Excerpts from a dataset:
◇ ◇ ◇ ◇ ◇

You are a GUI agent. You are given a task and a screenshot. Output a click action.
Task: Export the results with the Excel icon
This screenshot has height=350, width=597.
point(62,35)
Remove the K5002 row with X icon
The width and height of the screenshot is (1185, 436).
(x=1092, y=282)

◇ ◇ ◇ ◇ ◇

Lines from the one with "Task: Export the results with the Excel icon" through the last line above must be printed exactly; no other line is to appear.

> **Task response**:
Task: Export the results with the Excel icon
This screenshot has height=350, width=597.
point(62,35)
Remove the K5002 row with X icon
The width and height of the screenshot is (1185, 436).
(x=1092, y=282)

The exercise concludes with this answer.